Lakehouse will leverage in object storage like (S3, Azure Storage Account or HDFS), up to you to choose what compatible for your business. it built the data to become small layer and save them in new types, like Parquet, Avro or ORC, it’s truly optimize, fast and more efficiency with new query engine.

Therefore summaries about Lakehouse, we will have a couple of valaues, such as

  • Unified Architecture - Built on object storage but able to analysis structure data
  • ACID Transaction - Offered transaction guarantees
  • Schema-on-read/write with ACID transactions
  • Scalable, cost-efficient storage

Over them, when you adapt Lakehouse, you will

  • Add the metadata layer for data lakes
  • Optimize and with compatible with many new query engine, designed for high-performance SQL
  • Optimize and able to ease approaching for Data Science and Machine Learning

When we talk about Lakehouse, you will approach to couple of candidates which will become more popular nowadays, such as

Explore more about at via these articles and repositories

Lakehouse is evolving really fast

Source: Vu Trinh

Here are the reasons why many companies are choosing to adopt or apply the lakehouse architecture for their business:

  • The combination of features from data lakes and data warehouses transforms the lakehouse into a general system for data control, helping to centralize data in one place without needing to access multiple systems.
  • It also builds and provides a robust solution for machine learning and data science workloads.
  • Key attributes of this architecture that help achieve business objectives include its ability to enforce complex schemas and support ACID transactions, a significant benefit traditionally associated with data warehouses.

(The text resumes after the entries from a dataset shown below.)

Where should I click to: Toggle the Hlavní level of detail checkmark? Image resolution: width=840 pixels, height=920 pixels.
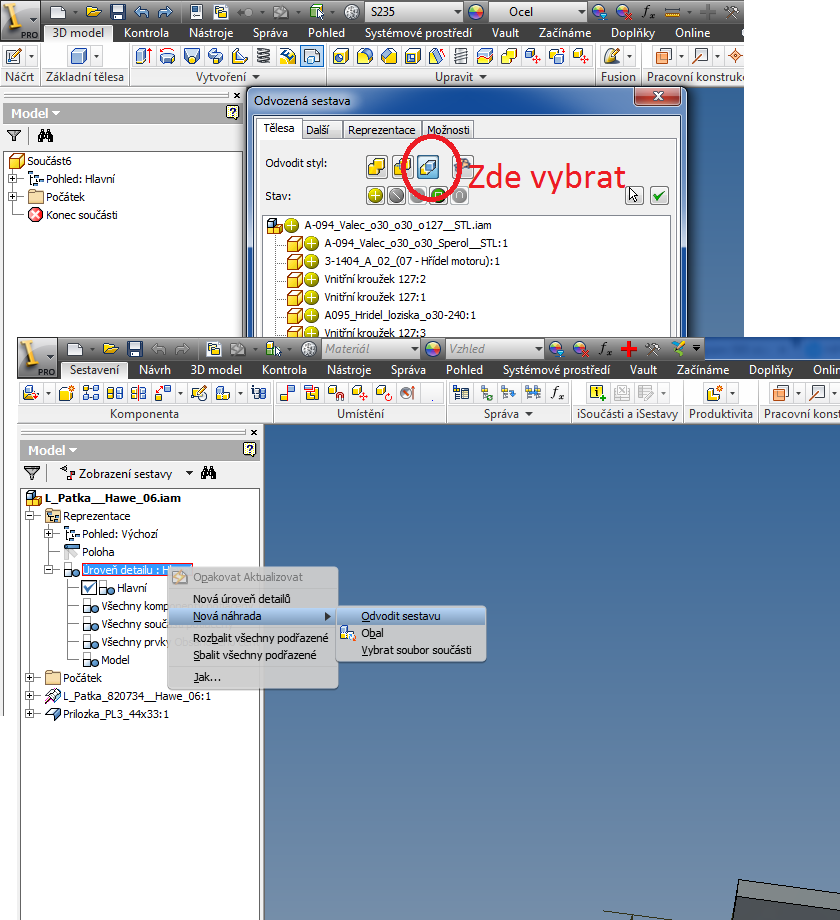[x=89, y=589]
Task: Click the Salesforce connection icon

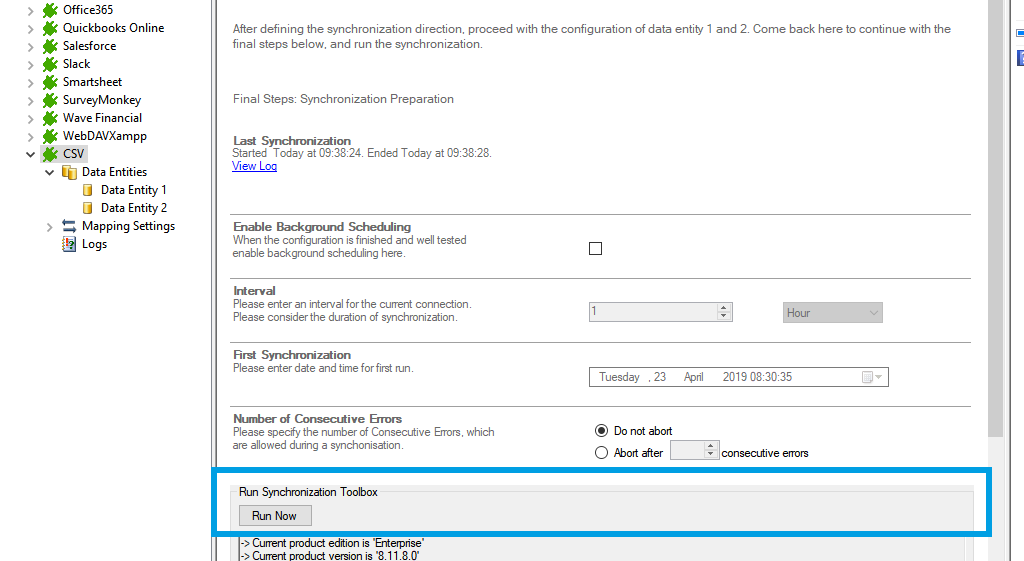Action: coord(50,46)
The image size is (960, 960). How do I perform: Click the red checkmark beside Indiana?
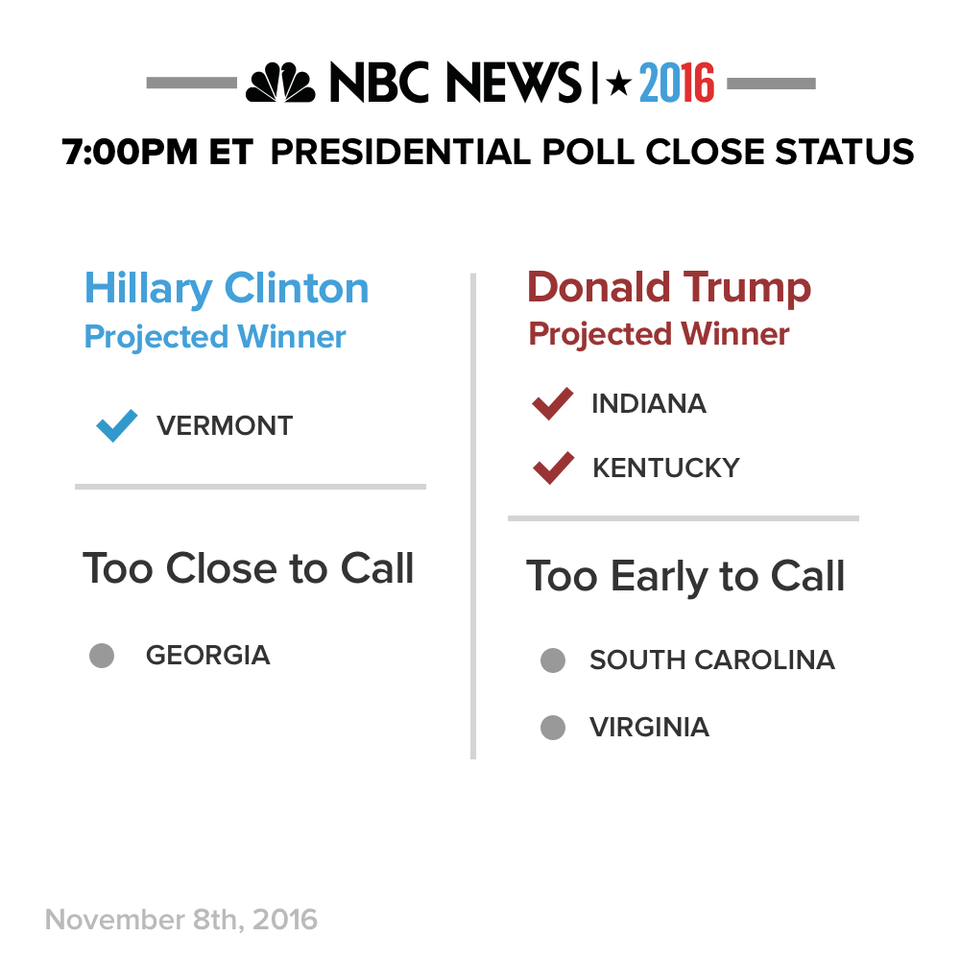tap(553, 403)

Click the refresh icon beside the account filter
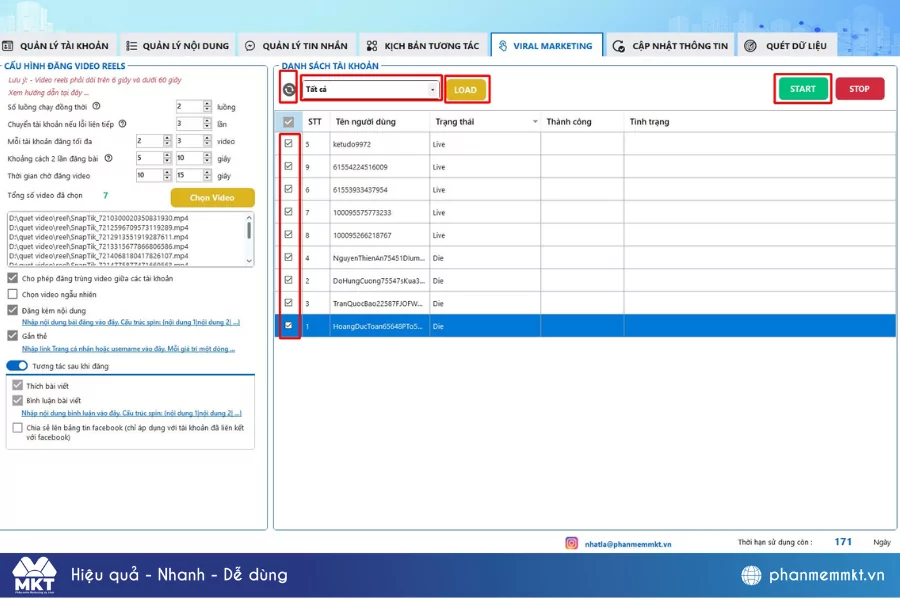(288, 90)
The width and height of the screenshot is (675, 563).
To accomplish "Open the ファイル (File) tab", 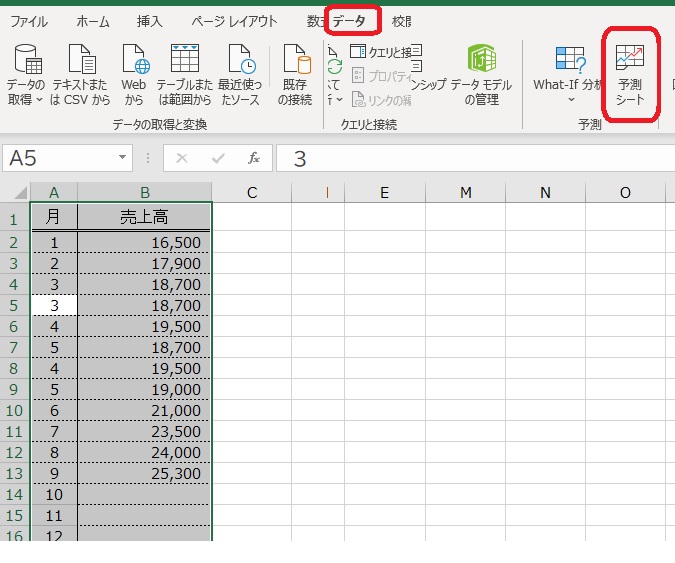I will tap(29, 21).
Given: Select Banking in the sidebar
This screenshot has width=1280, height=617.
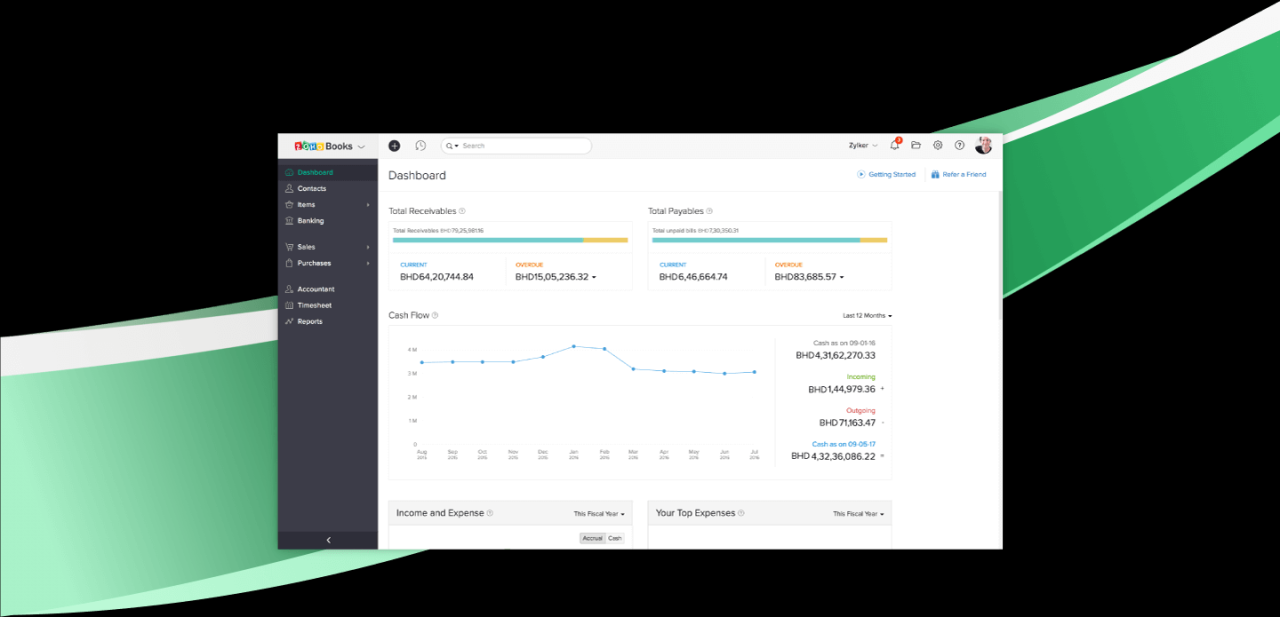Looking at the screenshot, I should point(310,220).
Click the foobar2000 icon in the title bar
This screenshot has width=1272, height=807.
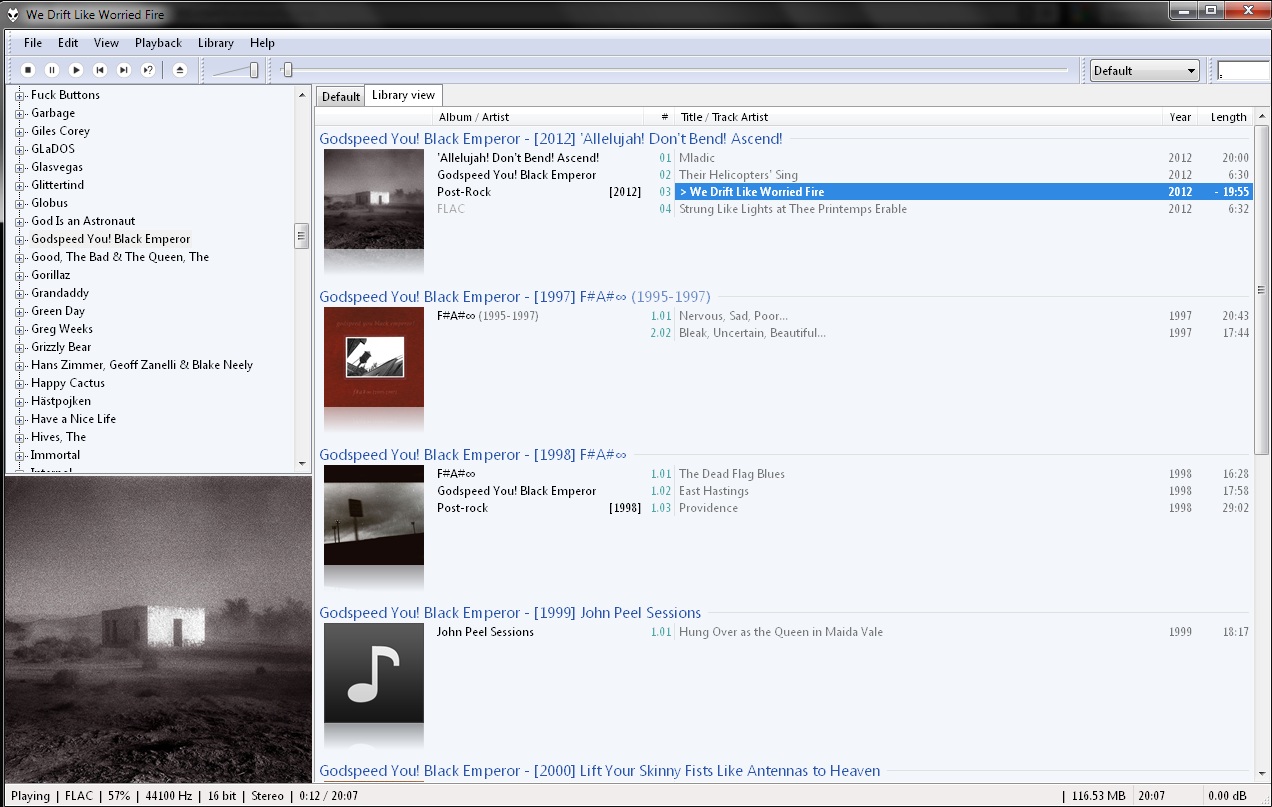13,14
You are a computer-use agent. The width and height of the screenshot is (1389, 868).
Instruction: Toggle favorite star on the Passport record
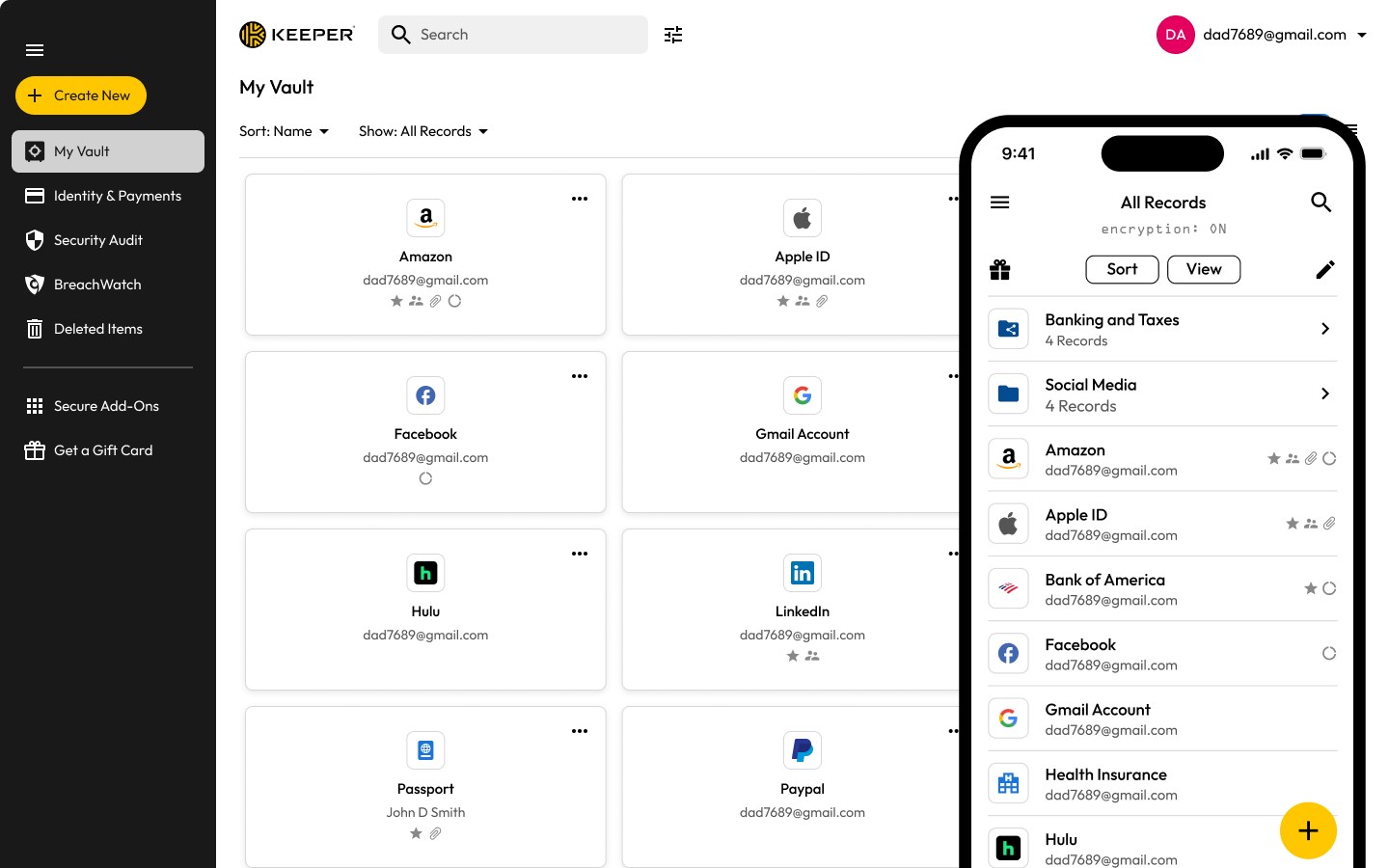pos(416,833)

While Data Lakehouse architectures offer compelling advantages, it’s crucial to consider whether they genuinely align with your business needs and operational maturity. There are several reasons why a Lakehouse might not be the immediate “silver bullet”:

  • Complexity in Operation and Management: The Lakehouse architecture is inherently complex, integrating multiple components and demanding sophisticated management. While ideal for research into performance, deploying it in production inherently carries significant risks due to this complexity.
  • Early Stage Technology: The Lakehouse concept is still in its nascent stages. This means the architecture is continuously evolving, and significant changes or new developments could potentially break existing systems, necessitating careful and deliberate adoption.
  • Documentation and Hidden Nuances: The documentation for tools like Polaris and Iceberg can be extensive and complex. There are often many hidden details and subtle techniques required to get these tools working optimally, demanding a high level of technical expertise and significant effort to explore and implement successfully. It’s not always easy for a first-time implementer.

Following the Open Source Data Engineering Landscape 2025 by Alireza Sadeghi, Data Lake Platforms, particularly with the growth of Iceberg and Open Table Formats, have undoubtedly become a sizzling and significant topic in data engineering. I’ve had the honor and pleasure of witnessing and contributing to this work in a business context.

Metadata and Catalog nurturing the lakehouse

Going a bit deeper into the Data Lakehouse, especially with Iceberg, you’ll frequently encounter the concepts of the Metadata Layer and Data Catalog. These might seem simple on the surface, but understanding them is crucial for learning about and successfully building your Data Lakehouse.

Let’s explore some key information via these articles before I offer my own explanation

Info

Metadata Layer

Metadata Layer is an abstraction layer built on top of your raw data files, e.g Parquet in Cloud Storage like S3 Bucket. It’s a structured way of organizing and managing your data within the data lake

Iceberg specifically, and Lakehouse architectures in general, leverage a metadata layer for table versioning. This means that any change in the data layer, such as appends, updates, deletes, or schema edits, will result in the creation of a new snapshot of your table’s state.

Info

Data Catalog

Data Catalog is an organized inventory of data assets within an organization. It helps users discover, understand, and manage the data available for use. A data catalog typically includes metadata combined with data discovery and management tools, and it provides an inventory of data assets across all your data sources.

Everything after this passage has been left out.